Bush Leads: Be Very Afraid
by Ari Armstrong, November 27, 2000
Finally, it appears that not even outright election fraud could cut Bush's lead sufficiently to hand victory to Gore. Even though Democratic election officials tried to second-guess voters' intent on so-called "dimpled" or "pregnant chads," Bush eked out a slim victory in Florida and picked up official certification (for whatever that's worth).
That may be a terrible outcome for those who favor freedom and a constrained federal government.
Sure, assuming Bush maintains his lead through the court challenges, we'll have a president who lost the popular vote, which should be excellent from the standpoint of gridlock. However, Bush campaigned on his ability to "cross the aisle" and "bring people together." He's a "uniter, not a divider." Unfortunately, the only thing unity is good for in Washington, DC is passing more socialism.
If Gore had finally won, he would have been loathed by half the population. Unlike Clinton, Gore actually cares about his policies beyond how they will affect his popularity. That means Gore would have proposed legislation consistent with his big-government world view, which would have been shot down by the Republican Congress. An unpopular Gore would assure gridlock.
Bush, on the other hand, will likely tuck tail and run to the left when the criticism starts. We in Colorado have already seen what happens when a centrist Republican leader presides over a Republican legislature. Governor "Gun Control" Bill Owens strong-armed Republicans into voting for statist legislation like no Democrat could have done. Federally, Republicans will feel duty-bound to support proposals from Bush that would have earned contemptuous laughter if offered by Gore. Bush's proposals may not be quite as far-reaching as Gore's would have been, but they are much more likely to be passed into law.
To make matters worse, Bush is now widely perceived to be the victim of leftist lawyers and judges who are trying to steal the election for Gore. Indeed, I have heard from several sources the specter of "blood running in the streets" should Gore finally win. This kind of emotional investment in a demonstrably statist politician is unhealthy. I can already hear the apologists covering for Bush's big-government initiatives.

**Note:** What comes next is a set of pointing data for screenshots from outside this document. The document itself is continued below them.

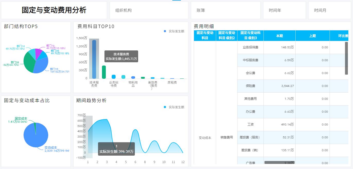Open the 账簿 filter selector
The height and width of the screenshot is (169, 353).
(226, 10)
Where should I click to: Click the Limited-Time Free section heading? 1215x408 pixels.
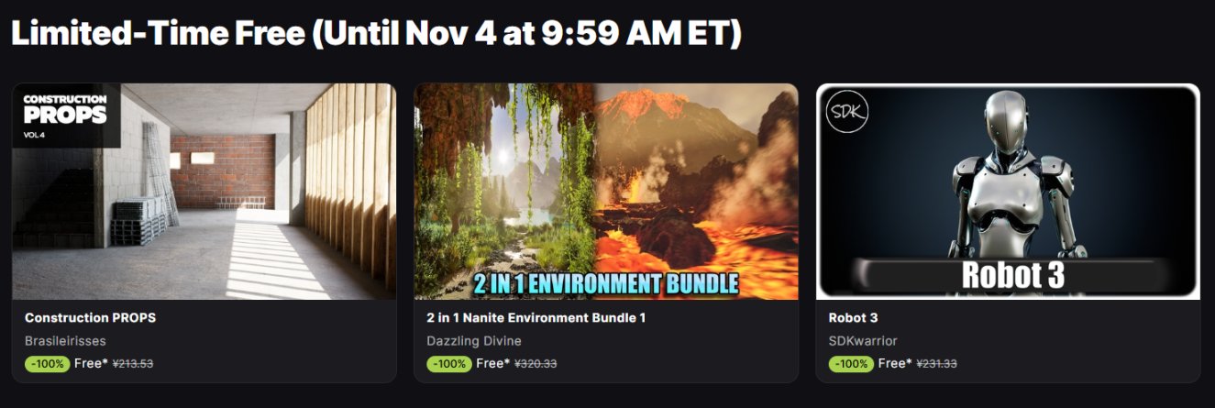pyautogui.click(x=376, y=33)
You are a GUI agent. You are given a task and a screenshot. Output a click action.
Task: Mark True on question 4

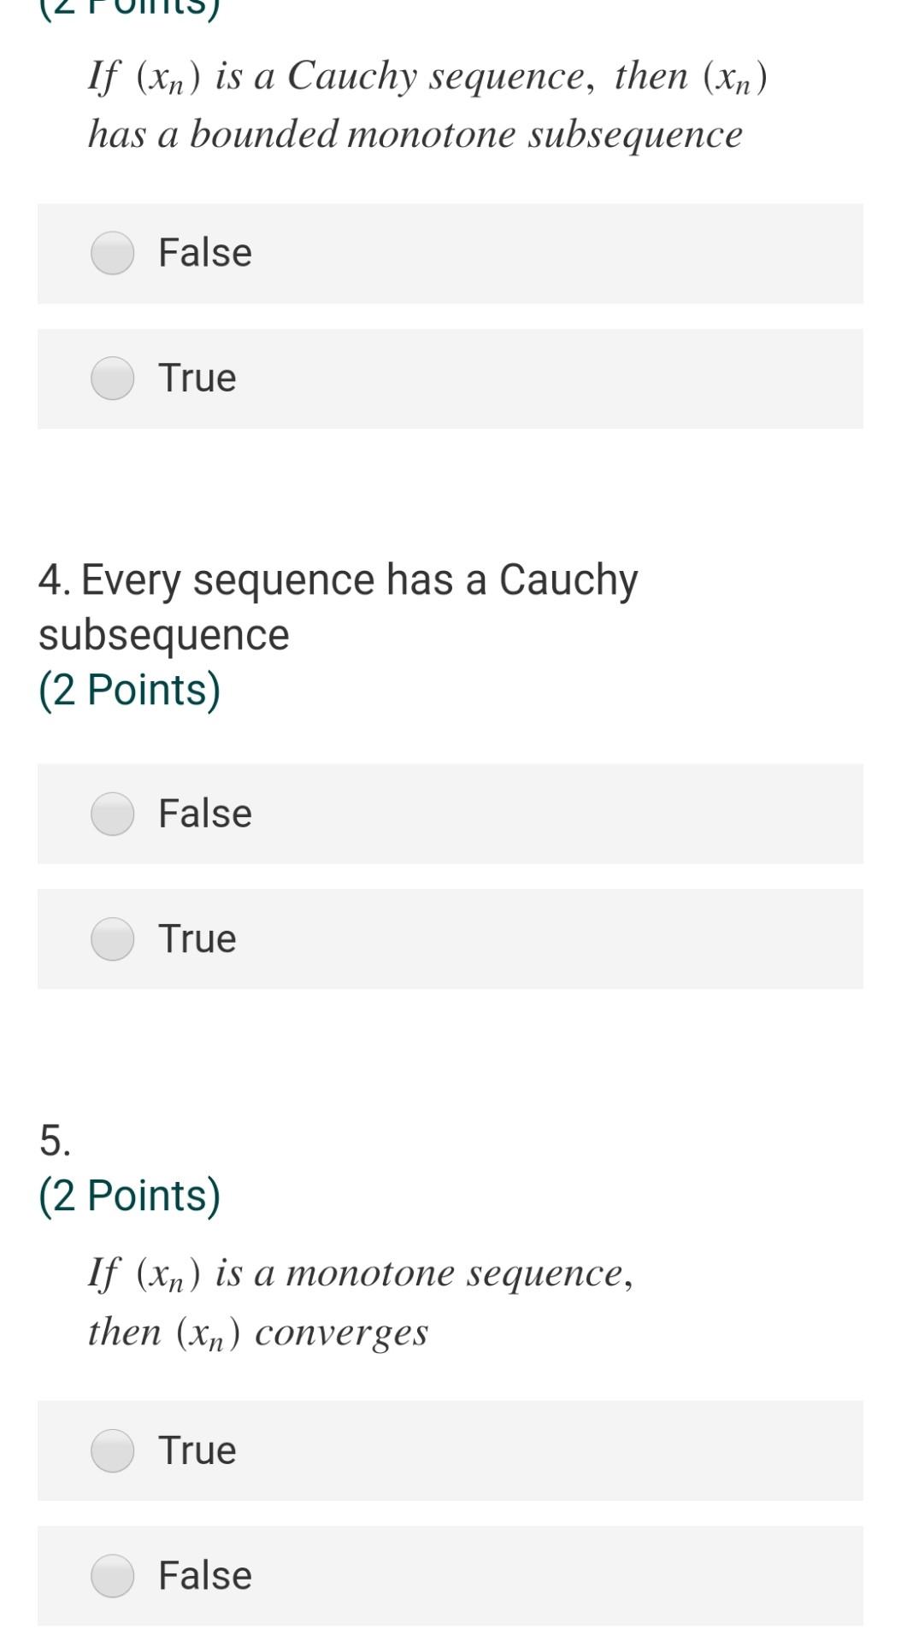112,938
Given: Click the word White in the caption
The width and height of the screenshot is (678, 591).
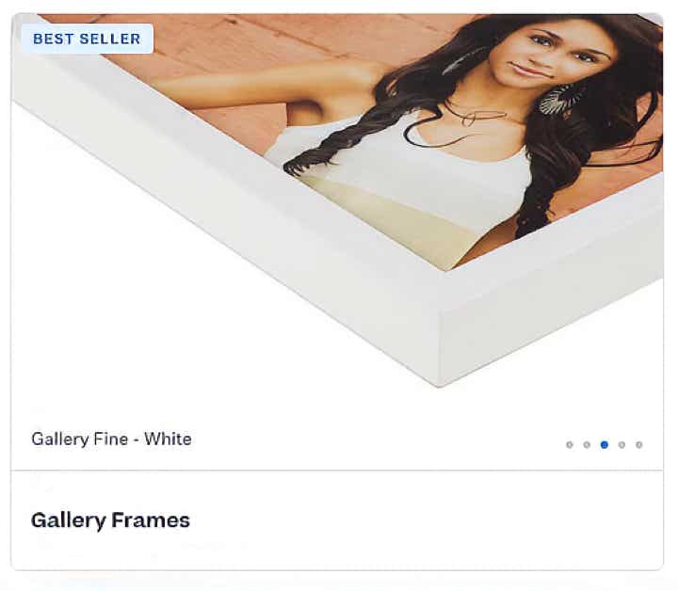Looking at the screenshot, I should click(x=168, y=439).
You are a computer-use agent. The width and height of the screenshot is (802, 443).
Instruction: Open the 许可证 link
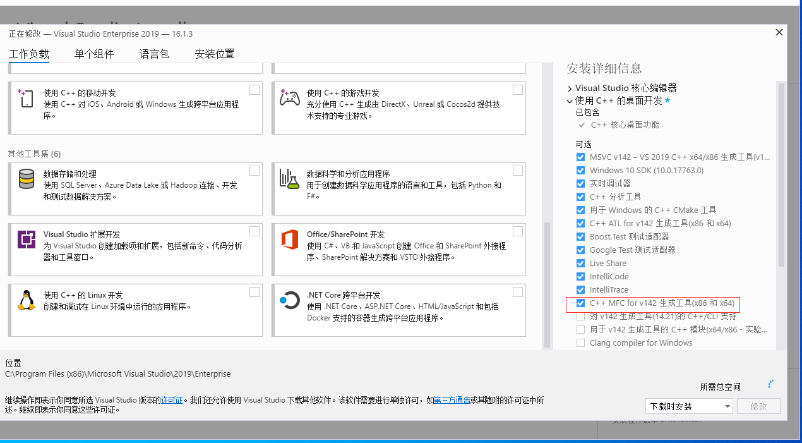172,399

Even though Bush adopted the rhetoric of "smaller government," let us not forget that ALL of his proposals would make government bigger and more powerful. While it's true that the presidential election manifests a cultural rift in this country, Bush is only a proxy for the "give me liberty" side of that divide (much as Clinton is a proxy for feminism).
How does Bush want to expand federal control over our lives? Let us count the ways. Bush told the Denver Post that he wants universal Brady registration checks at gun shows. With the support of both Bush and Owens, the disarmament lobby had little difficulty persuading Colorado voters that expanded Brady checks are "reasonable." Even though Colorado law allows parents and educators to protect the children in their care with concealed handguns (though the right is highly restricted), Bush said he would prohibit the practice. In fact, the Democrats quoted Bush's support of more disarmament laws in their hit-mail pieces that won them control of the Colorado Senate.
In education, Bush wants to further federalize the industry. Bush also wants to hand control over part of the stock market to the federal government. Let's get something straight: we aren't "privatizing" Social Security if we're replacing it with mandatory savings accounts, regulated by the federal government, as Bush has called for.
Has anyone ever heard Bush try to give a Constitutional defense of his call for federalized gun control, education, and investment? Of course not -- because no such defense exists. I almost choked when I heard Al Gore talk about how much he respects the Constitution, but Bush is hardly a greater champion for the principles of limited government.
The best-case scenario for this election would have been for Bush to win the popular vote but Gore to win the electoral vote. Perhaps as good would be a Gore victory mired in legal wrangling and perceived to be fraudulent. A Bush victory given present circumstances is rife with danger. The freedom advocates who have taken to the streets in support of Bush may learn in a very intimate way the wisdom of those old words: Be careful what you wish for.